La Coalition C64 a officiellement appelé les Congolaises et les Congolais à participer massivement à une grande marche pacifique prévue le 22 juillet 2026 en direction du Palais de la Nation, afin de s'opposer au projet de révision constitutionnelle et de dénoncer la gouvernance actuelle du pays.
L'annonce a été faite ce jeudi 9 juillet lors d'un point de presse organisé au Centre d'Études pour l'Action Sociale (CEPAS), à Kinshasa. Cette sortie médiatique intervient plus de 48 heures après le retour des responsables de la plateforme de Gitega, au Burundi, où ils avaient répondu à une invitation du président burundais Évariste Ndayishimiye, également président en exercice de l'Union africaine.
Dans une déclaration lue par Jean-Marc Kabund, l'un des principaux leaders de la coalition regroupant des partis politiques de l'opposition, des organisations de la société civile et des personnalités politiques, la C64 a réaffirmé sa détermination à poursuivre sa mobilisation populaire.
Après le succès de la journée du 3 juin et de la journée historique du 12 juin, la C64 appelle toutes les Congolaises et tous les Congolais à participer massivement à la grande marche pacifique du 22 juillet 2026 vers le Palais de la Nation. Cette marche dira non au coup d'État constitutionnel, non à la confiscation de la souveraineté populaire, non à la guerre permanente et à la mauvaise gouvernance, a déclaré Jean-Marc Kabund.
La plateforme estime que cette nouvelle mobilisation s'inscrit dans la continuité des actions qu'elle dit avoir menées avec succès les 3 et 12 juin, et qu'elle considère comme des moments importants de la contestation contre le projet de réforme constitutionnelle porté par le pouvoir.
Au-delà de la question constitutionnelle, la C64 entend également attirer l'attention sur la situation sécuritaire persistante dans l'est du pays, la gouvernance et le respect des principes démocratiques.

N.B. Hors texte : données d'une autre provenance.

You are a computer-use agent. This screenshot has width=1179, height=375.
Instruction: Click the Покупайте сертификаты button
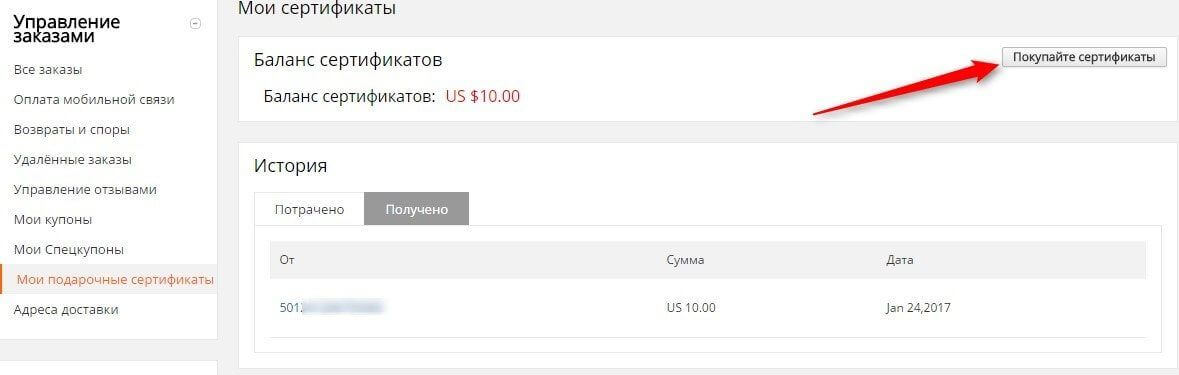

La coalition invite les autorités à garantir le caractère pacifique de cette manifestation et à respecter les libertés publiques consacrées par la Constitution, notamment la liberté de réunion et de manifestation pacifique.
La marche du 22 juillet s'annonce ainsi comme un nouveau test politique dans un contexte marqué par un débat national de plus en plus intense autour de la révision de la Constitution et des tensions entre le pouvoir et l'opposition.